Salmeterol-induced desensitization, internalization and phosphorylation of the human β2-adrenoceptor

1 Partial agonists of the beta(2)-adrenoceptor which activate adenylyl cyclase are widely used as bronchodilators for the relief of bronchoconstriction accompanying many disease conditions, including bronchial asthma. The bronchodilator salmeterol has both a prolonged duration of action in bronchial tissue and the ability to reassert this activity following the temporary blockade of human beta(2)-adrenoceptors with antagonist. 2 We have compared the activation and desensitization of human beta(2)-adrenoceptor stimulation of adenylyl cyclase induced by salmeterol, adrenaline and salbutamol in a human lung epithelial line, BEAS-2B, expressing beta(2)-adrenoceptor levels of 40-70 fmol mg(-1), and in human embryonic kidney (HEK) 293 cell lines expressing 2-10 pmol mg(-1).

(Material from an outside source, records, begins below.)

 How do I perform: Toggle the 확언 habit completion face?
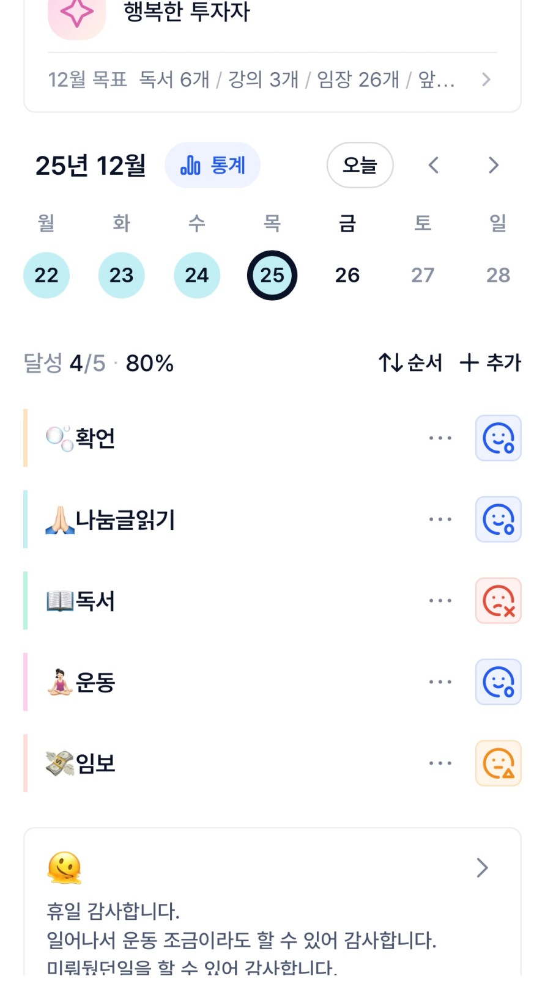click(x=498, y=438)
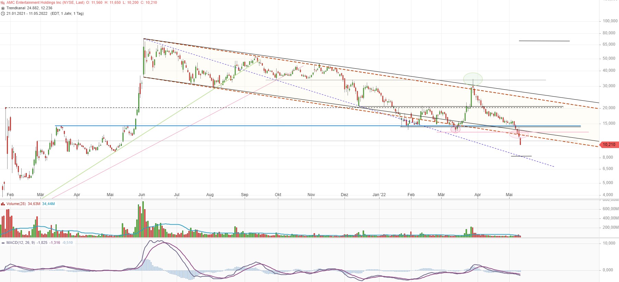Click the green ellipse marker near April peak
The width and height of the screenshot is (619, 282).
coord(473,79)
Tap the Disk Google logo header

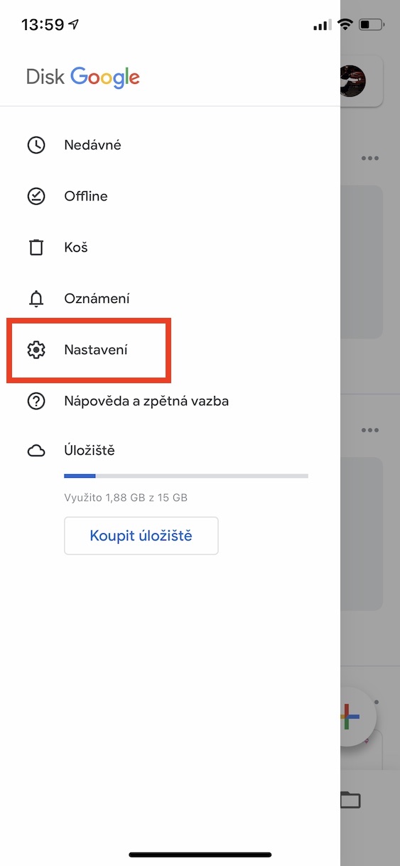coord(83,77)
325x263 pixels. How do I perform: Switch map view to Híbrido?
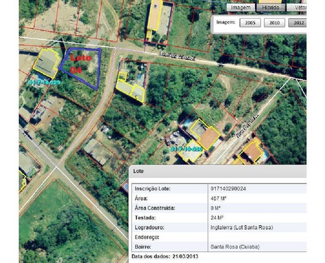[270, 7]
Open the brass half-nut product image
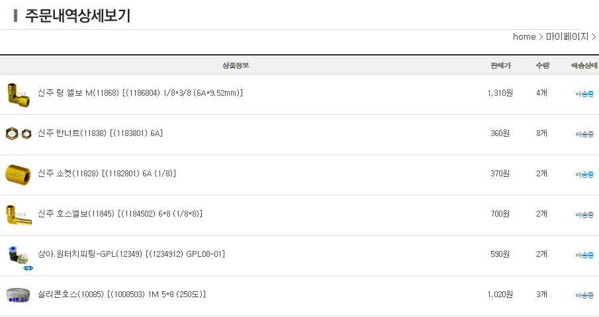599x317 pixels. click(x=19, y=133)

The efficacy observed for the stimulation of adenylyl cyclase by salmeterol was only congruent to 10% of that observed for adrenaline in BEAS-2B cells expressing low levels of beta(2)-adrenoceptor, but similar to adrenaline in HEK 293 cells expressing very high levels of receptors. Salmeterol pretreatment of these cells induced a rapid and stable activation of adenylyl cyclase activity which resisted extensive washing and beta(2)-adrenoceptor antagonist blockade, consistent with binding to a receptor exosite and/or to partitioning into membrane lipid. 3 The desensitization and internalization of beta(2)-adrenoceptors induced by the partial agonists salmeterol and salbutamol were considerably reduced relative to the action of adrenaline. Consistent with these observations, the initial rate of phosphorylation of the receptor induced by salmeterol and salbutamol was much reduced in comparison to adrenaline. 4 Our data suggest that the reduction in the rapid phase of desensitization of beta(2)-adrenoceptors after treatment with salmeterol or salbutamol is caused by a decrease in the rate of beta(2)-adrenoceptor kinase (beta ARK) phosphorylation and internalization. In contrast, the fate of cyclic AMP-dependent protein kinase (PKA)-mediated phosphorylation by these partial agonists appears to be similar to adrenaline.